* PROVIDED TEXT *
—————
Preliminary efficacy of durvalumab plus tremelimumab in platinum-refractory/resistant ED-SCLC from arm A of the phase II BALTIC study

Abstract

Background: Prognosis in extensive-stage disease small cell lung cancer (ED-SCLC) is poor and patients (pts) commonly relapse within months of completing first-line platinum-based chemotherapy (CT). Investigation into a potential role for immune checkpoint inhibitors in SCLC treatment is supported by good scientific rationale, principally the high mutational burden associated with the disease. We report preliminary efficacy of anti-PD-L1 mAb durvalumab (D) plus anti-CTL4 mAb tremelimumab (T) in pts with platinum-refractory/resistant ED-SCLC, as assessed in Arm A of BALTIC (NCT02937818), a Phase II, multi-arm, signal-searching study. Methods: Eligible pts had ED-SCLC, disease progression (PD) during or within 90 days of completing first-line platinum-based CT, WHO/ECOG performance status 0 or 1, and a life expectancy ≥8 weeks. Pts enrolled in Arm A received D 1500 mg + T 75 mg IV q4w for up to 4 months, followed by D 1500 mg IV q4w monotherapy from Week 16 until PD or discontinuation. The primary endpoint was objective response rate (ORR; investigator assessment, RECIST v1.1). Secondary endpoints included disease control rate (DCR), progression free survival (PFS), overall survival (OS), and safety and tolerability. Results: 25 pts were enrolled between November 2016 and September 2017, and 21 pts received study treatment (mean age 59.6 years; 71.4% male). As of 02 Feb 2018 (data cut off), median duration of treatment was approximately 14 weeks, with D treatment ongoing in 3 pts and T treatment ongoing in 2 pts. ORR was 9.5% (2 pts; 95% CI 1.17, 30.38). Both were partial responses. 5 pts (23.8%) had stable disease and 1 pt (4.8%) had an unconfirmed partial response. DCR at 12 weeks was 8/21 (38.1%). Grade 3 or higher adverse events (AEs; all cause) occurred in 10 pts (48%), of which 4 pts (19%) experienced an event deemed possibly causally related to treatment by the investigator. 1 pt (4.8%) discontinued due to a possibly causally related AE. Updated ORR, DCR and safety data will be presented, as well as PFS and OS data. Conclusions: D in combination with T demonstrated a tolerable safety profile and encouraging anti-tumour activity in pts with platinum-refractory/resistant ED-SCLC, a difficult-to-treat patient population.
—————
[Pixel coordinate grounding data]
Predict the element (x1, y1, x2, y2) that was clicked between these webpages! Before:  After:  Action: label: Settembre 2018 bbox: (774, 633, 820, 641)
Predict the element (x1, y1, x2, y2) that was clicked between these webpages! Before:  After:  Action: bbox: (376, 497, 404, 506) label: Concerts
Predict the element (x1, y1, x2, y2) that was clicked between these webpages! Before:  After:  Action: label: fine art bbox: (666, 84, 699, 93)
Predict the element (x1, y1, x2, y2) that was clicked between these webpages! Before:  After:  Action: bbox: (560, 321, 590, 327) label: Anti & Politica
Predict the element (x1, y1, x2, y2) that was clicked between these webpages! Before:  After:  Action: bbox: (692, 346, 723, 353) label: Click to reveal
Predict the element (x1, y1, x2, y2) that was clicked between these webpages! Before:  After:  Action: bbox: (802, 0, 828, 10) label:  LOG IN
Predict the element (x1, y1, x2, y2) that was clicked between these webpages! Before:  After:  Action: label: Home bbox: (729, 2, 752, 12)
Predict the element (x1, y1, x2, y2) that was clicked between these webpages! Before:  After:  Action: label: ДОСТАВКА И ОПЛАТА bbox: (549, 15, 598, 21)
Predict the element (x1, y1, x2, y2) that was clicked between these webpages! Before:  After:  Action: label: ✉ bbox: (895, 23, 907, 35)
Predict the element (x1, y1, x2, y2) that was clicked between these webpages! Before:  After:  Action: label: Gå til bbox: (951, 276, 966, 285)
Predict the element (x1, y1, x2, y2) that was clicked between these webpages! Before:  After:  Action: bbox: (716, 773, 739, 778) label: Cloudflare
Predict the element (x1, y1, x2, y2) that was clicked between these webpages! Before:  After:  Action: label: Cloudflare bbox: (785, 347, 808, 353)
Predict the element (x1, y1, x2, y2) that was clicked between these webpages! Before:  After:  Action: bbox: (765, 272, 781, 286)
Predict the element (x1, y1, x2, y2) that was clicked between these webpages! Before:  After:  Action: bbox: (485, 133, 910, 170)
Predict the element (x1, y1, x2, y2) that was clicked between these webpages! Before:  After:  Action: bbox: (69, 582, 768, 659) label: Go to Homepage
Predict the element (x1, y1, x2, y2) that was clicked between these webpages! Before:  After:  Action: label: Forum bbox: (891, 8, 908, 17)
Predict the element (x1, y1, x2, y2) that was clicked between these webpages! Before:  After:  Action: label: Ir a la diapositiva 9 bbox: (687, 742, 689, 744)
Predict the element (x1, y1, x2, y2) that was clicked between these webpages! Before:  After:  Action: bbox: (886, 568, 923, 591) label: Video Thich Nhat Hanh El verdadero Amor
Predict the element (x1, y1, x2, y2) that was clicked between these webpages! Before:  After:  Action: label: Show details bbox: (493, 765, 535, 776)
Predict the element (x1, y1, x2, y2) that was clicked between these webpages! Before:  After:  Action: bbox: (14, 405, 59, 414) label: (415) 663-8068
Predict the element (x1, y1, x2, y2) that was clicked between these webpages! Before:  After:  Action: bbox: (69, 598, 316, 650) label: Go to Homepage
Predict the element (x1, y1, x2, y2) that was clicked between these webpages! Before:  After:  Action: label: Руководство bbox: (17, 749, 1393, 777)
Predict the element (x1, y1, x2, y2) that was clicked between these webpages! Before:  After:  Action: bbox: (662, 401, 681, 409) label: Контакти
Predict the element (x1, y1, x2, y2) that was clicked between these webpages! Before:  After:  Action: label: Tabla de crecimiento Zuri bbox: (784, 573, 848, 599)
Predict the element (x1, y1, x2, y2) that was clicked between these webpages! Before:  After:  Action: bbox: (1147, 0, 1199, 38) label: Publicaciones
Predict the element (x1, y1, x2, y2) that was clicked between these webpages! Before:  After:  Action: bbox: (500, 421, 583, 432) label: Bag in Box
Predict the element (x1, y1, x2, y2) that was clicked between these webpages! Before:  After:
—————
* WHAT TO WORK ON *
• a. From the BALTIC abstract, list every eligibility criterion patients had to meet.
• b. Answer these from the BALTIC abstract:
(i) What is the study's NCT number?
(ii) Between which months were patients enrolled?
(iii) How many patients discontinued because of a possibly causally related adverse event?

* EXERCISE RESPONSES *
• a.
- ED-SCLC
- Disease progression during or within 90 days of completing first-line platinum-based chemotherapy
- WHO/ECOG performance status 0 or 1
- Life expectancy ≥8 weeks

• b.
(i) NCT02937818
(ii) November 2016 and September 2017
(iii) 1 patient (4.8%)